◆ Selected passage:
As of June 30, 2021, the Company had repaid in full $109,392 in borrowings outstanding under the promissory note. The loan was repaid out of the offering proceeds held outside of the Trust Account.
Administrative Service Fee
The Company has agreed, commencing on the effective date of the IPO through the earlier of the Company’s consummation of a Business Combination or its liquidation, to pay an affiliate of the Sponsor a monthly fee of $10,000 for office space, administrative and support services. Upon completion of the initial Business Combination or the Company’s liquidation, the Company will cease paying these monthly fees. As of June 30, 2021, the Company had accrued $26,000 of administrative support fees.

◆ Task list:
A - According to the passage about the Company's promissory note and administrative service fee, what monthly fee does the Company pay an affiliate of the Sponsor?
B - Continue the passage about the Company's promissory note and administrative service fee, starting after its final sentence.

◆ Records:
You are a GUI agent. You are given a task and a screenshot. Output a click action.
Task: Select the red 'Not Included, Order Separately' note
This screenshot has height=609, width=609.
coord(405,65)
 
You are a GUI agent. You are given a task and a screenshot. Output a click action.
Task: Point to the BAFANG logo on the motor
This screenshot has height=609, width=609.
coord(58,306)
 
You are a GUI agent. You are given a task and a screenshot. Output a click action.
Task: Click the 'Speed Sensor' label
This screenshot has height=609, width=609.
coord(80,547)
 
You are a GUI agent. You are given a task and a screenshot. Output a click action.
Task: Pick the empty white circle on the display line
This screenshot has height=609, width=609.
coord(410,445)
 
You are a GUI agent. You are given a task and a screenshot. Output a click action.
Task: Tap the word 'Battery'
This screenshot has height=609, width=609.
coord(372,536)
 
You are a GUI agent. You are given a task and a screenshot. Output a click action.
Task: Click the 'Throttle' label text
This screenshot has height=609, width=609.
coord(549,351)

...

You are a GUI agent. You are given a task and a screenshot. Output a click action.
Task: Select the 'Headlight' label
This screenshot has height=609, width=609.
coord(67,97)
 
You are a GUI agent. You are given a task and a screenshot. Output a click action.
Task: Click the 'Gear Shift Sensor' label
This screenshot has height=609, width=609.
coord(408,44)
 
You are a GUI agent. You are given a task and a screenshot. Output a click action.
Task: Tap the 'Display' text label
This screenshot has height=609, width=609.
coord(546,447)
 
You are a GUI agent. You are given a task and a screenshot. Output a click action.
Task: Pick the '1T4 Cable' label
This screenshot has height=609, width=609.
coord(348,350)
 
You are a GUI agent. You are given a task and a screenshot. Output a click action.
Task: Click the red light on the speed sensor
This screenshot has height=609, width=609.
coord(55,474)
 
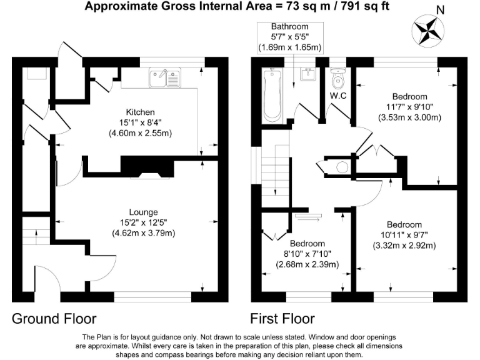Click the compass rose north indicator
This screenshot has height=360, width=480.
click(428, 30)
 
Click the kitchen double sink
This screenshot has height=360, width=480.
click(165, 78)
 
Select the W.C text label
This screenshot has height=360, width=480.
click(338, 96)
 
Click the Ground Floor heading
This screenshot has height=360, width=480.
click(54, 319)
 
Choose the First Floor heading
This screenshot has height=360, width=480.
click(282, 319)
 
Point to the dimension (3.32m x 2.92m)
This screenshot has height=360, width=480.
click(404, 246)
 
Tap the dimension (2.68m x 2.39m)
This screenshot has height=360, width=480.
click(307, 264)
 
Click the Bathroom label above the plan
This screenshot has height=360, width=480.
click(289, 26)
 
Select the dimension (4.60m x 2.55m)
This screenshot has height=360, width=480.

◆ Expected outputs:
A - $10,000 for office space, administrative and support services.

B -
Related Party Loans
In addition, in order to finance transaction costs in connection with a Business Combination, the Sponsor may, but is not obligated to, loan the Company funds as may be required (“Working Capital Loans”). If the Company completes a Business Combination, the Company may repay the Working Capital Loans out of the proceeds of the Trust Account released to the Company. Otherwise, the Working Capital Loans may be repaid only out of funds held outside the Trust Account. In the event that a Business Combination does not close, the Company may use a portion of proceeds held outside the Trust Account to repay the Working Capital Loans but no proceeds held in the Trust Account would be used to repay the Working Capital Loans. Except for the foregoing, the terms of such Working Capital Loans, if any, have not been determined and no written agreements exist with respect to such loans. The Working Capital Loans would either be repaid upon consummation of a Business Combination, without interest, or, at the lender’s discretion, up to $1,500,000 of such Working Capital Loans may be convertible into warrants of the post Business Combination entity at a price of $1.50 per warrant. The warrants would be identical to the Private Placement Warrants. As of June 30, 2021 and December 31, 2020, no Working Capital Loans were outstanding.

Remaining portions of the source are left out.